**RECORDS PROVIDED:**
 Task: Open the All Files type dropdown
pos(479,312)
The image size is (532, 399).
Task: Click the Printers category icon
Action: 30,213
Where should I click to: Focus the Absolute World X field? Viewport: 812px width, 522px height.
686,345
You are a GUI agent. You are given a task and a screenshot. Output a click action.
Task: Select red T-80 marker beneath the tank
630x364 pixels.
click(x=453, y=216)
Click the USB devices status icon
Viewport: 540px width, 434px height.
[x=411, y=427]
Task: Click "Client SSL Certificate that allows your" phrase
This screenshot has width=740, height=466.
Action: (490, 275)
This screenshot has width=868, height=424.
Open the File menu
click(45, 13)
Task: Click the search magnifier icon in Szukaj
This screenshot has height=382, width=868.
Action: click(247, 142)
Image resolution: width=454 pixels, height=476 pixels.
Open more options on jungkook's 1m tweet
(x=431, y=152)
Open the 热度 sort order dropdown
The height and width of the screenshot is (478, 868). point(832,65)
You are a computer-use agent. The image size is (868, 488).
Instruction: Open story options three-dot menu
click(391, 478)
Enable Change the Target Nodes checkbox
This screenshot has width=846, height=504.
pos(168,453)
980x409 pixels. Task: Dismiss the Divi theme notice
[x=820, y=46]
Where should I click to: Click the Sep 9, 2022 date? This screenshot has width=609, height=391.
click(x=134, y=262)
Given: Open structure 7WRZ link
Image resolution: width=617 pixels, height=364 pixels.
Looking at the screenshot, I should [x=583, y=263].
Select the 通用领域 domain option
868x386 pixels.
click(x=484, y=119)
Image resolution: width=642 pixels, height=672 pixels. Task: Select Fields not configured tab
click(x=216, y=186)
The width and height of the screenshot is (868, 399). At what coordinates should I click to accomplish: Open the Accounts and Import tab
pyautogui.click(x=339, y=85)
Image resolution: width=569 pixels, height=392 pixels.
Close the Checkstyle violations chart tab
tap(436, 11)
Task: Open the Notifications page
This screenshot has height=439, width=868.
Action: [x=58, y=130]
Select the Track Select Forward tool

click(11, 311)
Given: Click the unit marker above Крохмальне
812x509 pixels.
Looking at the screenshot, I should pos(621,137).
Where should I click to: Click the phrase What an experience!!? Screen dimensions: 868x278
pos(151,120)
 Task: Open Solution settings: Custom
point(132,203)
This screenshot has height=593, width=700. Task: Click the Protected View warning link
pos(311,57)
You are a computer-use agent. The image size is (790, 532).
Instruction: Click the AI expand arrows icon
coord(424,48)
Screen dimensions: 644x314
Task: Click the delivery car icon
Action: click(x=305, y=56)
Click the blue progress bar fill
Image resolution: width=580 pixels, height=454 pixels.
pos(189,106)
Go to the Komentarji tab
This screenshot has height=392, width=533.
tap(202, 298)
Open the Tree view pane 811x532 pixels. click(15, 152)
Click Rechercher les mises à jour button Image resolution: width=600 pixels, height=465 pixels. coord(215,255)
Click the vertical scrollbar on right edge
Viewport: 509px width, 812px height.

**TASK PROMPT:**
Among the lines above, which hold the word "marker"? Report each one.

**WRITTEN REPLY:**
Task: Select red T-80 marker beneath the tank
Given: Click the unit marker above Крохмальне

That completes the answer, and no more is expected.